Pada bagian yang menyajikan peristiwa-peristiwa sejarah setelah kedatangan Islam, sistematika penulisannya dilakukan berdasarkan tahun demi tahun, sejak awal hijrahnya Nabi Muhammad ke Madinah sampai tahun 302 H. Pada setiap disajikannya peristiwa-peristiwa yang pantas disajikan. apabila peristiwa itu berlarut-larut sehingga berlangsung bertahun-tahun, maka ada dua kemungkinan. Pertama peristiwa itu dipotong-potongnya sesuai dengan tahun kejadian itu sehingga dapat disajikan dalam bentuk hawliyat, dan kedua, dia memberi isyarat pada setiap tahun bahwa peristiwa tertentu itu terjadi, dan kemudian menjelaskan peristiwa itu secara rinci pada tempat tertentu yang menurutnya pantas.
Metode hawliyat ini sudah digunakan oleh sejarawan muslim sebelumnya seperti al-Haytsam ibn ‘adi (w. 208 H), Ja’far ibn Muhammad ibn al-Azhar (w.276 H), ‘Ammar ibn Wasimah al-Mishri (w. 289 H), dan al-Waqidi (w. 207 H). Metode ini kemudian digunakan pula oleh sejarawan muslim sesudahnya, seperti ibn al-Atsir, Abu al-Fida’. Akan tetapi, al-Yaqubi, al-Dinawari, al-Mas’udi, dan ibn Khaldun tidak menggunakan metode ini. Mereka yang tersebut terakhir ini menulis suatu peristiwa secara runtut dan rinci dari awal sampai akhir, meskipun berlangsung dalam waktu bertahun-tahun.[12]

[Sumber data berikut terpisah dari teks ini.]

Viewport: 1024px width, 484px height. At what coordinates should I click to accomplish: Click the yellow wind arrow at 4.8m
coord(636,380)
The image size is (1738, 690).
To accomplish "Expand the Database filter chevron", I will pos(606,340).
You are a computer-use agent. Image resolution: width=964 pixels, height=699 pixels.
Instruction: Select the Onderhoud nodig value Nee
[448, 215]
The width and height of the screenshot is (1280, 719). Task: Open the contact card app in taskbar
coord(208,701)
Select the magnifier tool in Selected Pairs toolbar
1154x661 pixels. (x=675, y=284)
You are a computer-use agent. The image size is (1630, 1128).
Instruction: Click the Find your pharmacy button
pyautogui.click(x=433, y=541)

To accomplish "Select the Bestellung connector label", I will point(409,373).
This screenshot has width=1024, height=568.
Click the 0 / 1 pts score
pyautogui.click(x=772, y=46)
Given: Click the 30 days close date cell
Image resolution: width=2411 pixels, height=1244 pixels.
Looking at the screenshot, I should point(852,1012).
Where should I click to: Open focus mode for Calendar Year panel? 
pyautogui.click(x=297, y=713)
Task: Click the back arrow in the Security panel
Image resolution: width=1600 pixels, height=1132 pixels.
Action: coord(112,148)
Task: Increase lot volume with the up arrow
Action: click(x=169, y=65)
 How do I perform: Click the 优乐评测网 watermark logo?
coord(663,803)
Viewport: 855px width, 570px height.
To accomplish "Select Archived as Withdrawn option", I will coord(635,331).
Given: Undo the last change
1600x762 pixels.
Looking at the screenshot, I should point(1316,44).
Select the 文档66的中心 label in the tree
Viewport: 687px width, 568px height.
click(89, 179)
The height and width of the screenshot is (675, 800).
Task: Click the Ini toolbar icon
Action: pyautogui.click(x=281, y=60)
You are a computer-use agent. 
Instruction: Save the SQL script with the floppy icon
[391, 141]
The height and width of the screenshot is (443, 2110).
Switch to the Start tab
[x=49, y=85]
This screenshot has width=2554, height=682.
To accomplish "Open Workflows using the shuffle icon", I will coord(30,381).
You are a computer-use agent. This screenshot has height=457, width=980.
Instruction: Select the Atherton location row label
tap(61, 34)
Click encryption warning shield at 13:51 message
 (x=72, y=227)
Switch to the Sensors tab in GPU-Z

d.        Informasi yang umum
       Informasi-informasi sejarah yang tidak ada hubungannya dengan waktu tertentu, ditulis sendiri secara tematik. Misalnya, setelah membicarakan peristiwa-peristiwa pada masa pemerintahan khalifah tertentu, setelah itu dia membicarakan sifat-sifat, akhlak, dan keistimewaan-keistimewaan khalifah bersangkutan. Contohnya, setelah membicarakan peristiwa-peristiwa yang terjadi pada masa pemerintahan khalifah Harun al-Rasyid, al-Thabari menyajikan riwayat hidup khalifah Harun al-Rasyid itu secara ringkas yang memakan tempat sekitar sepuluh halaman. Dalam hal ini dia menyajikan perkara-perkara tertentu yang berhubungan dengan Harun al-Rasyid, seperti, khalifah Harun al- Rasyid menunaikan shalat setiap hari sebanyak seratus rakaat, mengeluarkan sedekah dari hartanya sendiri sebanyak seribu dirham setiap hari, disamping zakat.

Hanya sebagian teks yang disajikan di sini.